Required work: Gather all lines with "agent" from the records.

Records provided:
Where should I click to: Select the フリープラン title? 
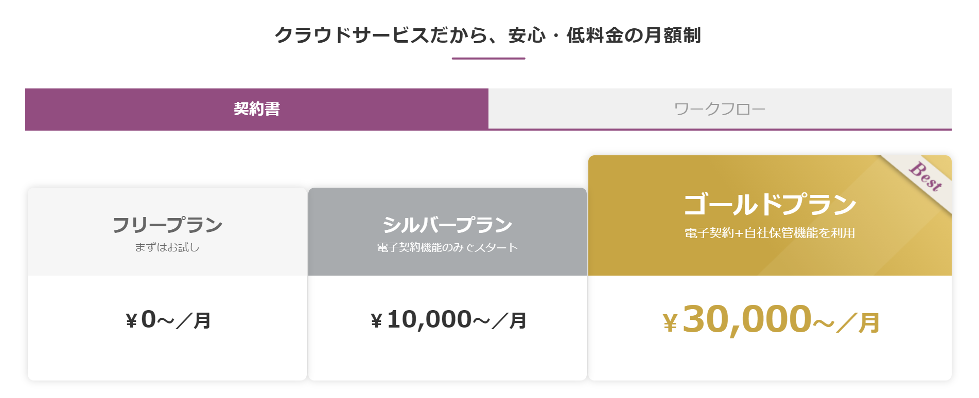click(x=167, y=225)
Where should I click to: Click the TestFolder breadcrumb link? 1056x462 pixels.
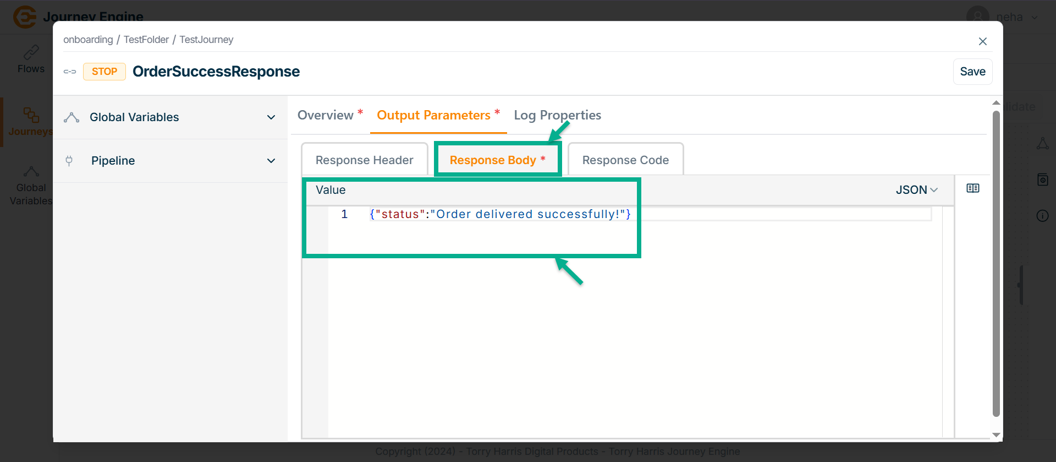click(146, 40)
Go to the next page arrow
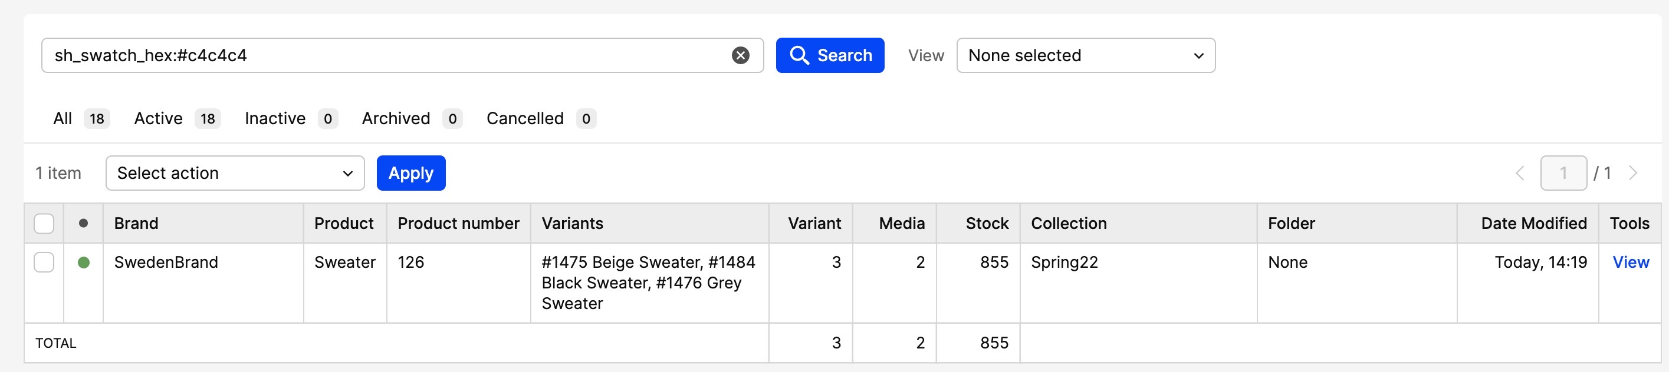Screen dimensions: 1669x372 tap(1633, 173)
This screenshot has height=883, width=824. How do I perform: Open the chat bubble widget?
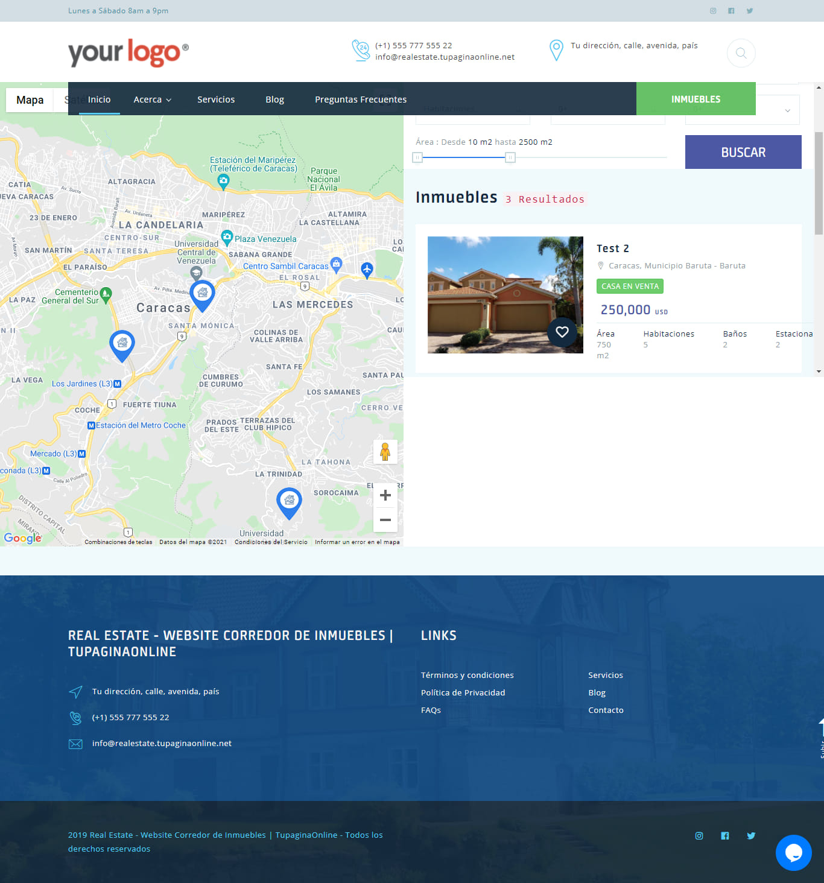[x=793, y=852]
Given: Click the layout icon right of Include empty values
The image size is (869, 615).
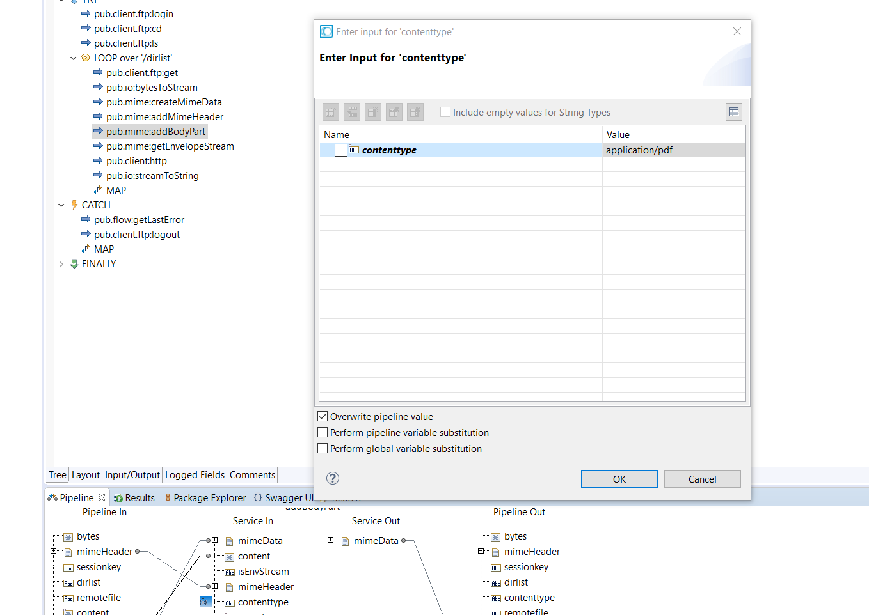Looking at the screenshot, I should coord(733,112).
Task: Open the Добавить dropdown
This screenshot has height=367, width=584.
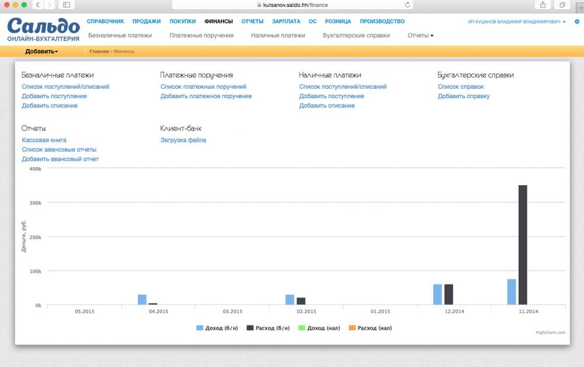Action: 41,51
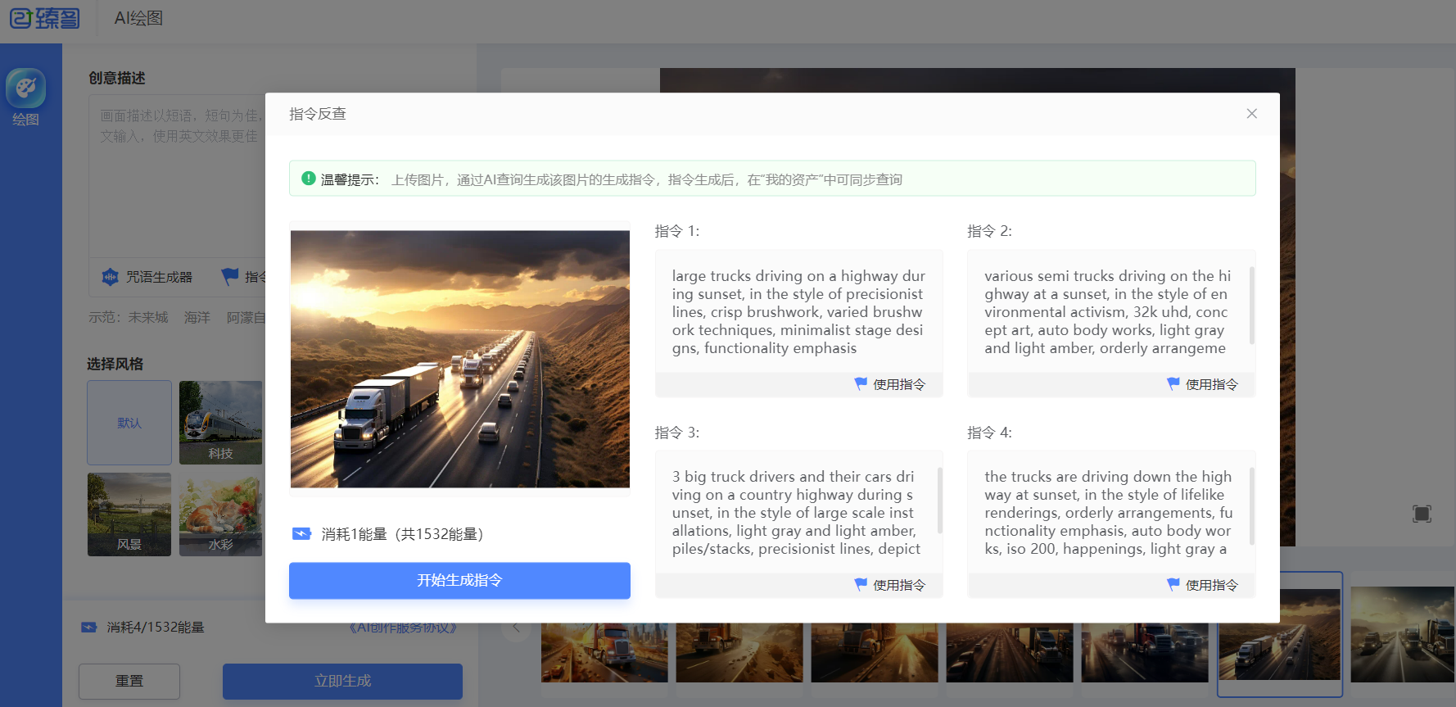Click the uploaded truck highway image
This screenshot has width=1456, height=707.
tap(459, 359)
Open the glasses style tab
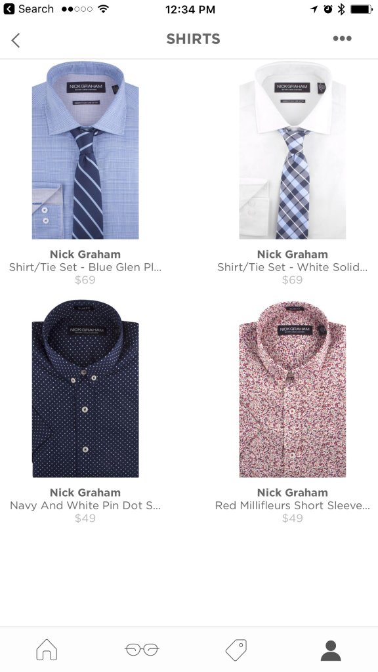This screenshot has height=672, width=378. tap(142, 649)
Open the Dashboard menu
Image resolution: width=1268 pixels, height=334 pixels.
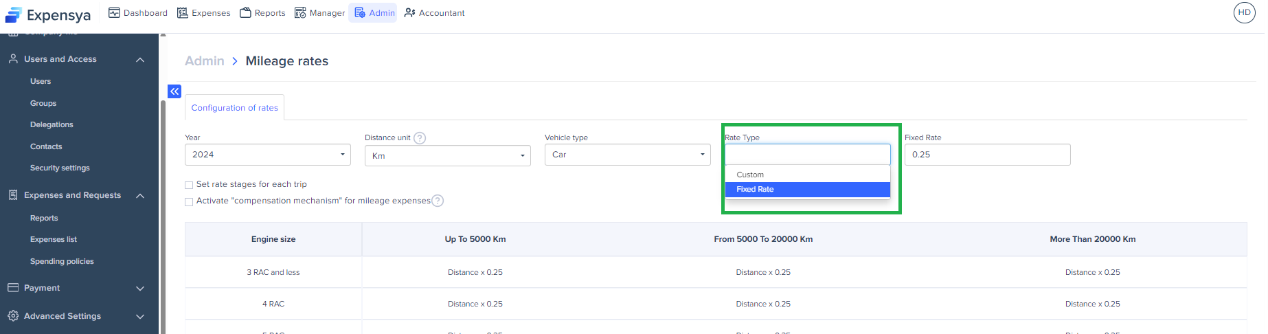tap(138, 13)
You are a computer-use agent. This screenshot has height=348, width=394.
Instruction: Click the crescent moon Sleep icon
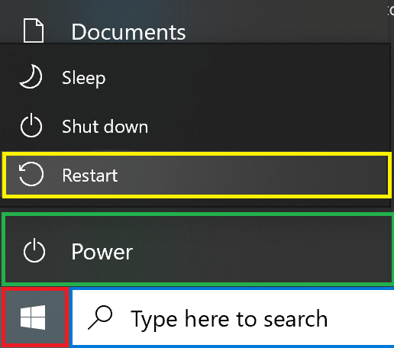click(31, 76)
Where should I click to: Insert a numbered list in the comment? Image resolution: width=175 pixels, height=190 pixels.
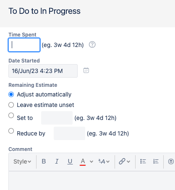156,161
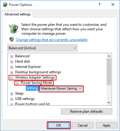The width and height of the screenshot is (120, 131).
Task: Collapse the Power Saving Mode node
Action: pos(17,83)
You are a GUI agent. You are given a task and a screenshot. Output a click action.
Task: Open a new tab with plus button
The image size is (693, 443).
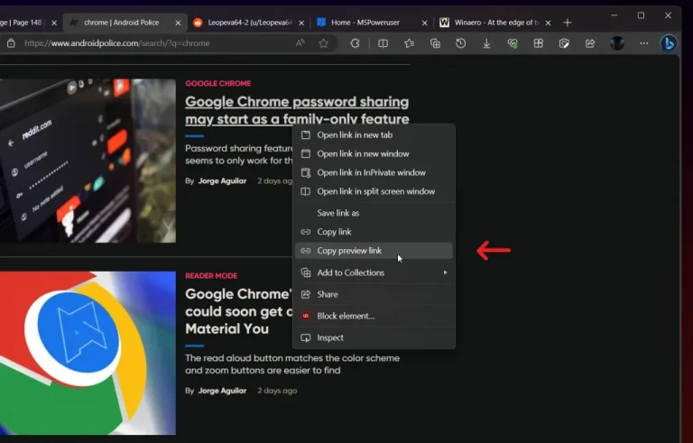(568, 23)
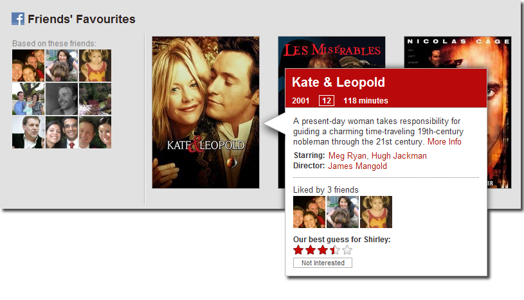This screenshot has height=300, width=524.
Task: Click the Facebook icon beside Friends' Favourites
Action: 18,19
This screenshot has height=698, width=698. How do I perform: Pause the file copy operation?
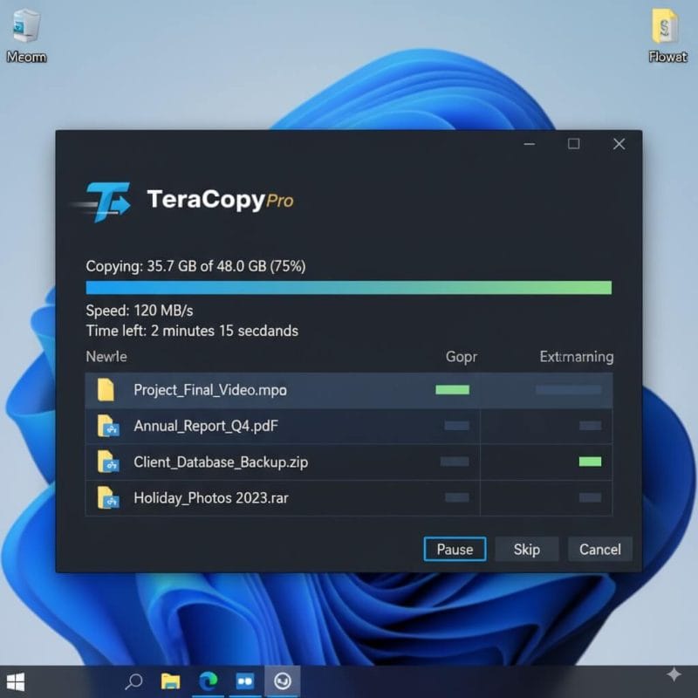click(x=455, y=549)
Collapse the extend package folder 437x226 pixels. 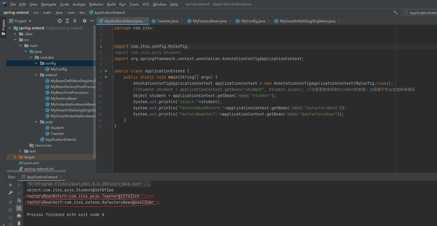point(36,75)
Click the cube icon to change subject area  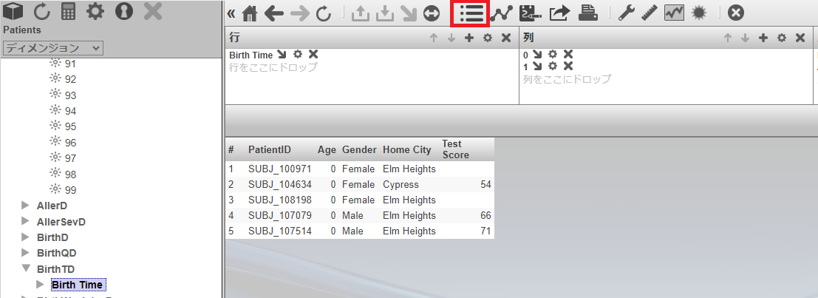tap(14, 12)
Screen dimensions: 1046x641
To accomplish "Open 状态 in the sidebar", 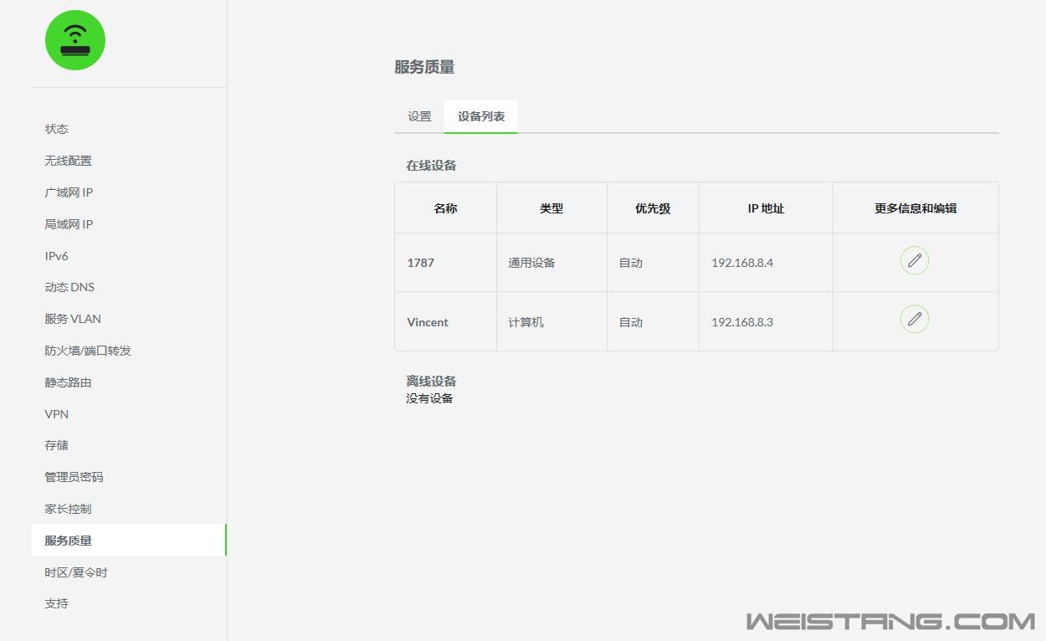I will pyautogui.click(x=57, y=129).
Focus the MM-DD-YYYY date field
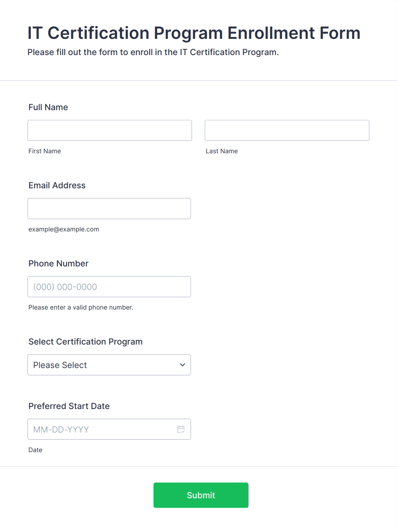Image resolution: width=397 pixels, height=529 pixels. pos(109,429)
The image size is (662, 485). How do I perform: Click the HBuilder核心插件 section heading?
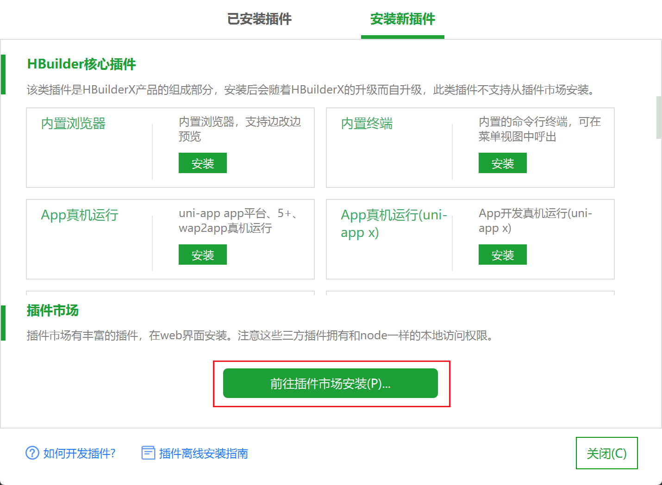81,64
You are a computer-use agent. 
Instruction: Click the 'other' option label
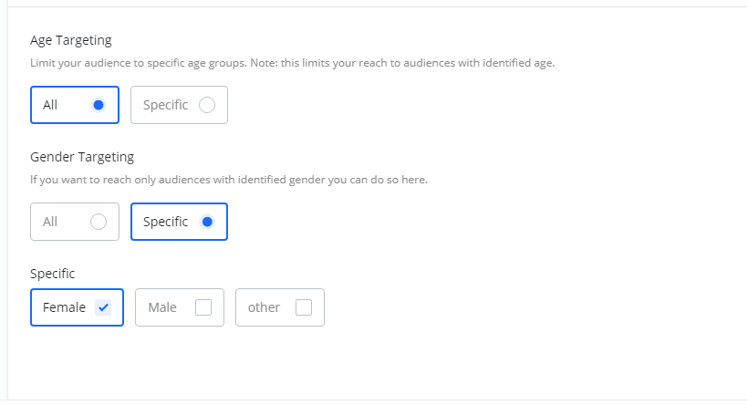pos(264,307)
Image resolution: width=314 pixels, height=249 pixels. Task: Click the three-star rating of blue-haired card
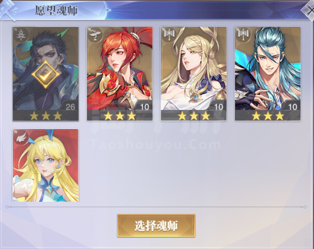click(268, 116)
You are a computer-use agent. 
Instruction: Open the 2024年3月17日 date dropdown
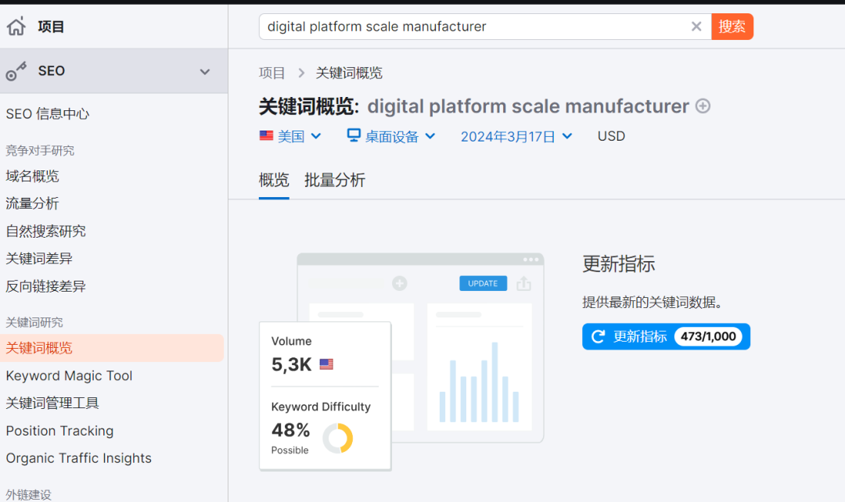click(516, 135)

Output for this exercise:
You are a computer-use agent. This screenshot has height=348, width=394.
You are a GUI agent. You are given a task and a screenshot. Output a click action.
You are a computer-use agent. 
You are a computer-use agent. 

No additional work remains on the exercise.